15世紀になるとミンネザングの伝統は、マイスタージンガーないしマイスターゼンガー(Meistersänger)によるマイスターゲザング (Meistergesang) ないしマイスターザング (Meistersang) に道を譲った。とはいえこの二つは全く別々の伝統である。ミンネザングは主に貴族のものだったが、マイスターゲザングは都市の職匠・工匠のものだった。
ミンネゼングの伝統についてはオペラの題材になっており、少なくともリヒャルト・ワーグナーの『タンホイザー』と、リヒャルト・シュトラウスの『グントラム』の2作が有名である。

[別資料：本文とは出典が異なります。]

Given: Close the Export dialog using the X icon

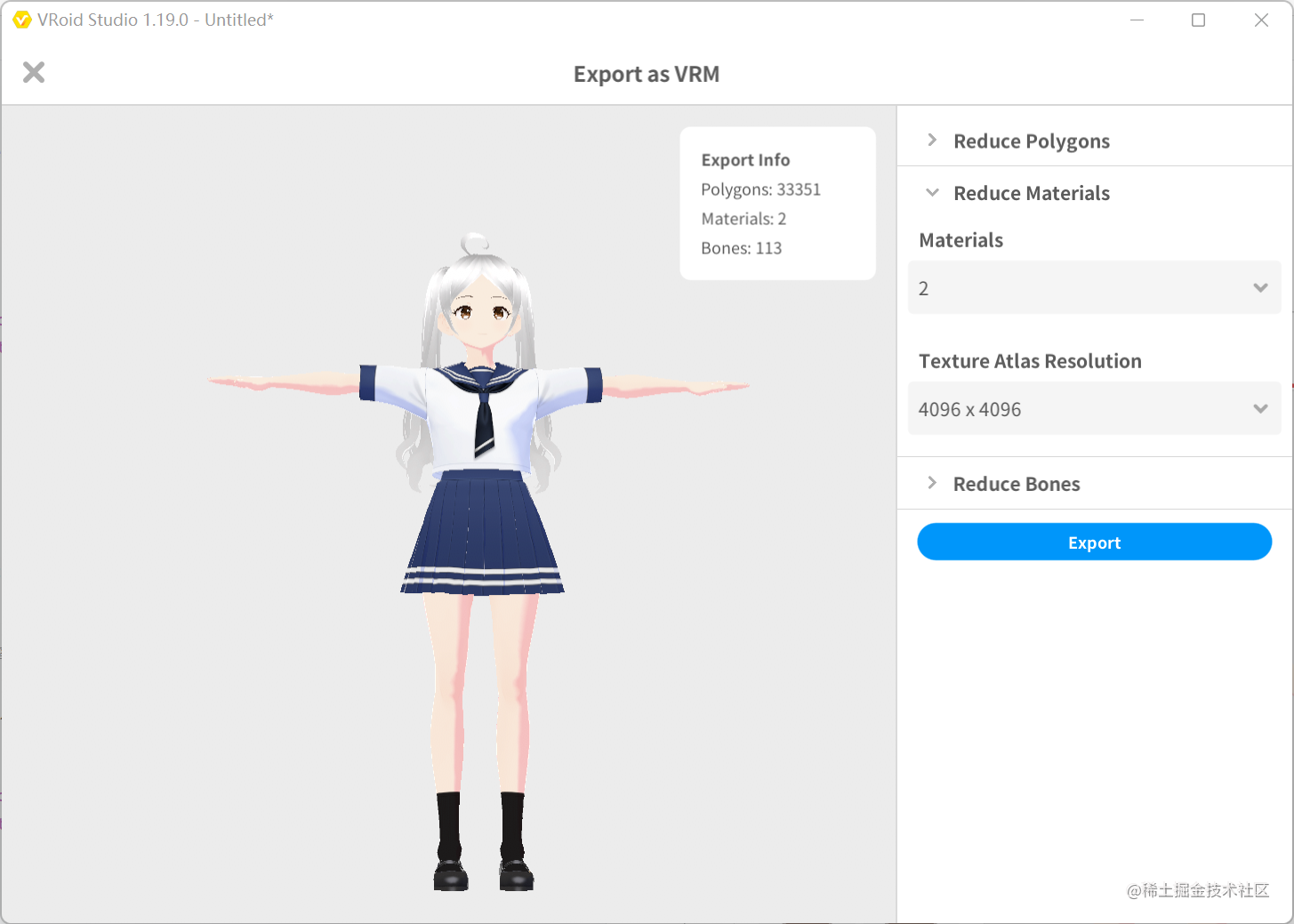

ミンネゼングを伝える写本は多数存在するが、最も重要な写本はハイデルベルク大学図書館収蔵の
の3写本である。
日本では慣習的に現代ドイツ語読みするので、本稿でもそれに従う。
Under der linden[13]
Under der linden
an der heide,
dâ unser zweier bette was,
dâ mugt ir vinden
schône beide
gebrochen bluomen unde gras,
vor dem walde in einem tal,
tandaradei,
schône sanc diu nahtegal.
ぼだい樹の木かげ(高津春久訳)[14]
ぼだい樹の木かげ
あの草原は
あたしたちふたりの寝床があったところ、
花も草も
すっかり折れているのが
見えるでしょう。
谷あいの森のはずれ
タンダラダイ
すてきな歌をナイチンゲールがうたいました。